You can use shuffle and set_epoch to shuffle the shards and samples in between epochs (explained here in the docs) and split_dataset_by_node to split the dataset across nodes.
For this to work efficiently, the dataset must consist of many shards (n_shards returns the number of shards; dataset.n_shards % world_size == 0 is the ideal number).

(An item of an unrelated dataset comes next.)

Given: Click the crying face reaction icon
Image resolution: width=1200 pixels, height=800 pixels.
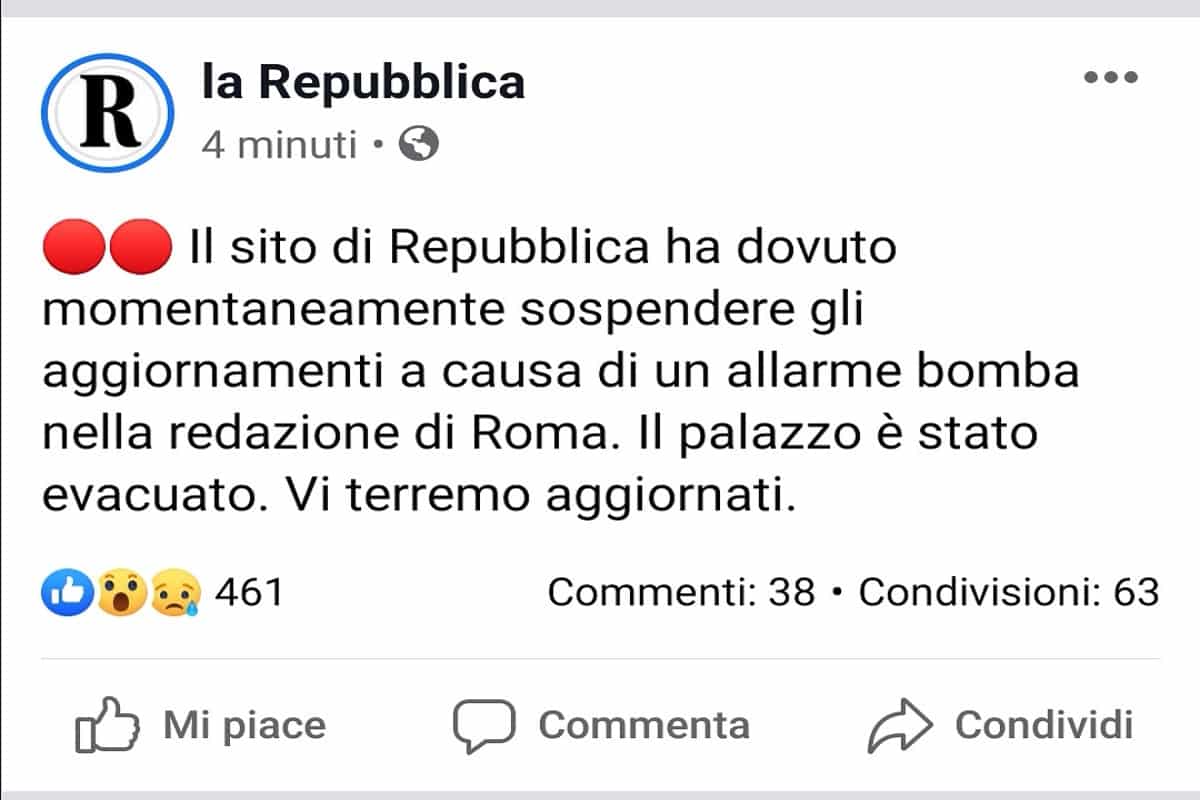Looking at the screenshot, I should point(176,593).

An example of creating a sharded dataset is available here (shards are formed by sharding gen_kwargs’s list values).
But could you give the example how to keep the dataset split fixed for each node during the whole DDP run?
The documentation had the following example for split_dataset_by_node:
from datasets.distributed import split_dataset_by_node
ids = ds.to_iterable_dataset(num_shards=512)

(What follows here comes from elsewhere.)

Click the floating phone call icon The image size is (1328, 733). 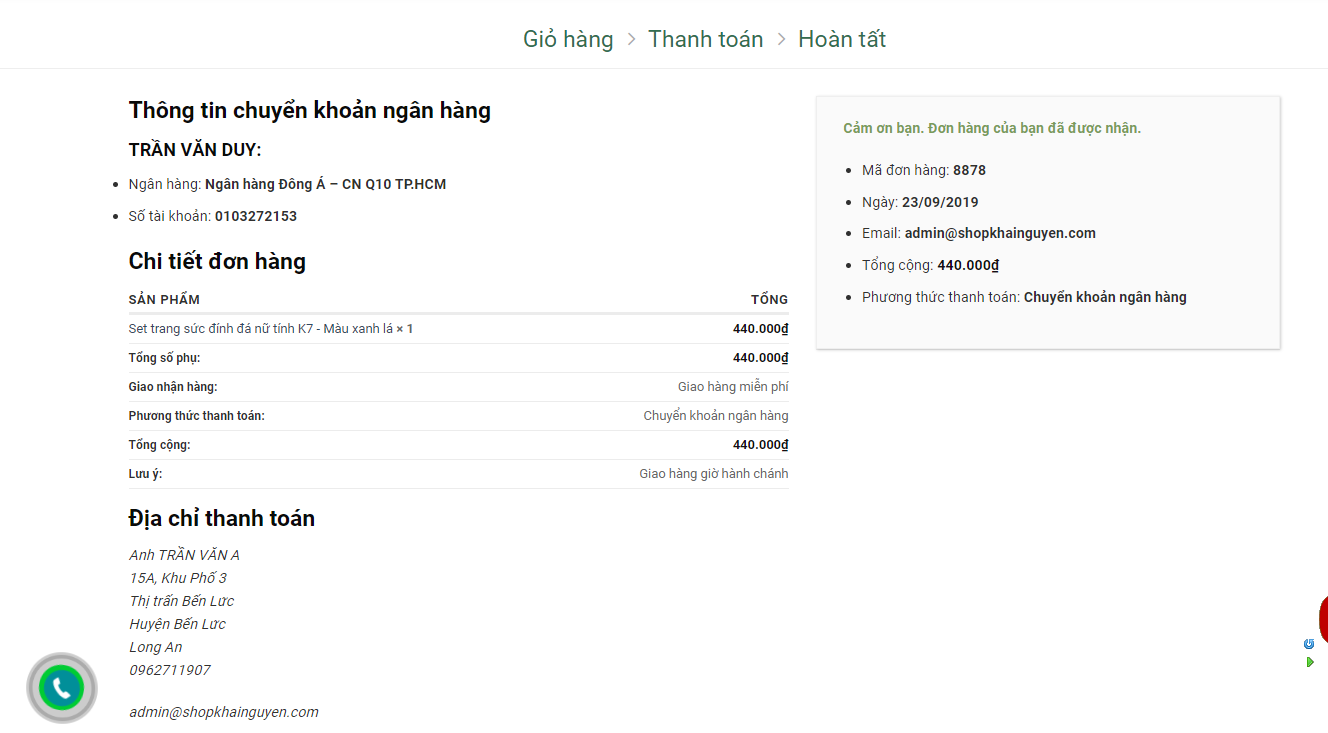pyautogui.click(x=61, y=688)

ids = ids.shuffle(buffer_size=10_000) # will shuffle the shards order and use a shuffle buffer when you start iterating
ids = split_dataset_by_node(ids, world_size=8, rank=0) # will keep only 512 / 8 = 64 shards from the shuffled lists of shards when you start iterating
dataloader = torch.utils.data.DataLoader(ids, num_workers=4) # will assign 64 / 4 = 16 shards from this node's list of shards to each worker when you start iterating
for example in ids:
pass
However, if I understand correctly, in this example each node would get a new random subset of shards every epoch, and then my nodes cannot to re-use the previous local cache.
from datasets.distributed import split_dataset_by_node
ids = ds.to_iterable_dataset(num_shards=512)
ids = ids.shuffle(buffer_size=10_000) # will shuffle the shards order and use a shuffle buffer when you start iterating
ids = split_dataset_by_node(ids, world_size=8, rank=0) # will keep only 512 / 8 = 64 shards from the shuffled lists of shards when you start iterating
dataloader = torch.utils.data.DataLoader(ids, num_workers=4) # will assign 64 / 4 = 16 shards from this node's list of shards to each worker when you start iterating
for epoch in range(num_epochs):
ids.set_epoch(epoch) # operates on the dataset split
for example in dataloader:
pass
I think this is for consistency with PyTorch’s DistributedSampler.set_epoch (@lhoestq should know more as the author of this feature).
If the dataset in question is a Hub dataset without a loading script, one option is to manually shuffle and split the files/shards to ensure they stay fixed in each epoch.